Exercise goal — Can you recast all the entries below as a JSON list of strings, one string per line, with blank lines dropped?
Segment Start: Exercise data
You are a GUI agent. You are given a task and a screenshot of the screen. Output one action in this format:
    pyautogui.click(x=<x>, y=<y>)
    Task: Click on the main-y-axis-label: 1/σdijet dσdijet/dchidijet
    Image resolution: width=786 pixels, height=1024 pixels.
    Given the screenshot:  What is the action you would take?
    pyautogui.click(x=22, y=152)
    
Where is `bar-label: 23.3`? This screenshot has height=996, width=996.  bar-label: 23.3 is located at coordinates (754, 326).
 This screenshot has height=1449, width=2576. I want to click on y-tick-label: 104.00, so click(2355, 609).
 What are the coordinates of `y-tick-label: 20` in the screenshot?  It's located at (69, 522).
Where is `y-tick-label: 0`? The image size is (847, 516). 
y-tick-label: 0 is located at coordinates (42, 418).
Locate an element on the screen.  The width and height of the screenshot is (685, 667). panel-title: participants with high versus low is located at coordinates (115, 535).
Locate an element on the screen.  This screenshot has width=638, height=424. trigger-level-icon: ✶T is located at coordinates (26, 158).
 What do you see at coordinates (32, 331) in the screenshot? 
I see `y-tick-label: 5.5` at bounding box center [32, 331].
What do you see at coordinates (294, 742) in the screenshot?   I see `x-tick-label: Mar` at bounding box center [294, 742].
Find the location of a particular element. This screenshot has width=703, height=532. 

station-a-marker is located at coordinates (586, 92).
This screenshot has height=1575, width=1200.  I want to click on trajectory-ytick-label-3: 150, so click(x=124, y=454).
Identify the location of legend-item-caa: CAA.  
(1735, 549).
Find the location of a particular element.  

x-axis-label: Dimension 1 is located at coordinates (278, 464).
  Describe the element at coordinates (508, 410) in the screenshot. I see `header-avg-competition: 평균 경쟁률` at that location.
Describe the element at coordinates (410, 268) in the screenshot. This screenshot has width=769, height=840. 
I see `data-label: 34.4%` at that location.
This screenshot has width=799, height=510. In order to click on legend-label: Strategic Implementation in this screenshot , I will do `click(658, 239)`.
Segment End: Exercise data
Response for this exercise —
[
  "You are a GUI agent. You are given a task and a screenshot of the screen. Output one action in this format:",
  "    pyautogui.click(x=<x>, y=<y>)",
  "    Task: Click on the main-y-axis-label: 1/σdijet dσdijet/dchidijet",
  "    Image resolution: width=786 pixels, height=1024 pixels.",
  "    Given the screenshot:  What is the action you would take?",
  "    pyautogui.click(x=22, y=152)",
  "Where is `bar-label: 23.3`? This screenshot has height=996, width=996.  bar-label: 23.3 is located at coordinates (754, 326).",
  " This screenshot has height=1449, width=2576. I want to click on y-tick-label: 104.00, so click(2355, 609).",
  " What are the coordinates of `y-tick-label: 20` in the screenshot?  It's located at (69, 522).",
  "Where is `y-tick-label: 0`? The image size is (847, 516). ",
  "y-tick-label: 0 is located at coordinates (42, 418).",
  "Locate an element on the screen.  The width and height of the screenshot is (685, 667). panel-title: participants with high versus low is located at coordinates (115, 535).",
  "Locate an element on the screen.  This screenshot has width=638, height=424. trigger-level-icon: ✶T is located at coordinates (26, 158).",
  " What do you see at coordinates (32, 331) in the screenshot? ",
  "I see `y-tick-label: 5.5` at bounding box center [32, 331].",
  "What do you see at coordinates (294, 742) in the screenshot?   I see `x-tick-label: Mar` at bounding box center [294, 742].",
  "Find the location of a particular element. This screenshot has width=703, height=532. ",
  "station-a-marker is located at coordinates (586, 92).",
  "This screenshot has height=1575, width=1200.  I want to click on trajectory-ytick-label-3: 150, so click(x=124, y=454).",
  "Identify the location of legend-item-caa: CAA.  ",
  "(1735, 549).",
  "Find the location of a particular element.  ",
  "x-axis-label: Dimension 1 is located at coordinates (278, 464).",
  "  Describe the element at coordinates (508, 410) in the screenshot. I see `header-avg-competition: 평균 경쟁률` at that location.",
  "Describe the element at coordinates (410, 268) in the screenshot. This screenshot has width=769, height=840. ",
  "I see `data-label: 34.4%` at that location.",
  "This screenshot has width=799, height=510. In order to click on legend-label: Strategic Implementation in this screenshot , I will do `click(658, 239)`."
]